If you just say "I don't know" and that's it you are showing you don't know how to communicate important information and miss soft skills about understanding the context of an interview.

If you say "I don't know" and talk through your thoughts then great. The point is talking things through, even if you have gotten the wrong answer.

Maybe you'd be able to say "and here's how I'd code a simulation to check"

That seems reasonable, and in that context I would think it's actually a good interview question.

But it seems that Steve Ballmer used this question as if it has a single right answer, and that answer is "no". Unless it's more about the question "do you want to play this game, right here, right now?", then it becomes more about heuristics and quick reasoning.

It's all about context I guess.

In fairness, if someone proposes a complex and contrived game which cannot be easily analysed but is potentially adversarial... you shouldn't play them.
Are you talking about Balmer's question or the aforementioned job being interviewed for?
Seems so. The broken tech interview idea stems from the idea that interview questions that do not pertain to the job will lead to hiring the wrong people.

And, indeed, what Microsoft really needed in the 80s was people who truly understood memory management in C, not gamblers left to hack their way into something that kind of worked sometimes. Microsoft's need to correct that hiring mistake later set them back significantly.
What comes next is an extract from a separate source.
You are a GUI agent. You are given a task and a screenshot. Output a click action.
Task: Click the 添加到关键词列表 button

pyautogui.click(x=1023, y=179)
Had they asked about the intricacies of C as it directly pertained to the job instead of unrelated trivia, they would be in a much stronger position now.

> Had they asked about the intricacies of C

Presumably it wasn’t Ballmer who was asking questions like that?

If he was running the “business”, sales etc. part of the company.

All of the things you listed would have been less than worthless if they weren’t able to convince anyone to buy their products.

Thanks for playing along. This is a perfect example of why pointless trivia does well in an interview. It reveals the psuedo-intellectuals who will overanalyze the situation in an effort to try and sound intelligent. Exactly who you want to steer clear of.

The candidate you actually want to hire will respond with something to effect of "That's dumb. Let's instead talk about X, which will be a far more appealing topic to both of us."

Well.. most people generally don’t like working with annoying, self-entitled know-it-alls. So I guess the question serves its purpose if it filters such people out.

> effort to try and sound intelligent. Exactly who you want to steer clear of.

I wouldn’t be reading your comments if I wanted to stay clear of stuff like that, would I?

I think you're missing my point. The problem isn't the question - it's the fact that Balmer was objectively wrong about the answer - and he never changed that determination after having conversations about it however many times. ("I asked this question all the time.")

It doesn't matter that it was difficult to prove he was wrong. The issue is that it was impossible to prove he was right. And if anyone ever tried to bring that up to him, he never once heard them.

I believe an interviewer who is wrong and does not listen to you is a perfect example of the broken process. Especially given that he was an industry leader - in this interview he was providing a historical example of the process' merits - all while being entirely incorrect.

You are claiming things that are absent from and contradicted by the interview.
I'd love to address your point, but unless you further articulate your position I won't be able. I see nothing in my statements that isn't directly said or implied from the linked video.
You need to explain what you think those things are.
Yes because it is a question for a quant.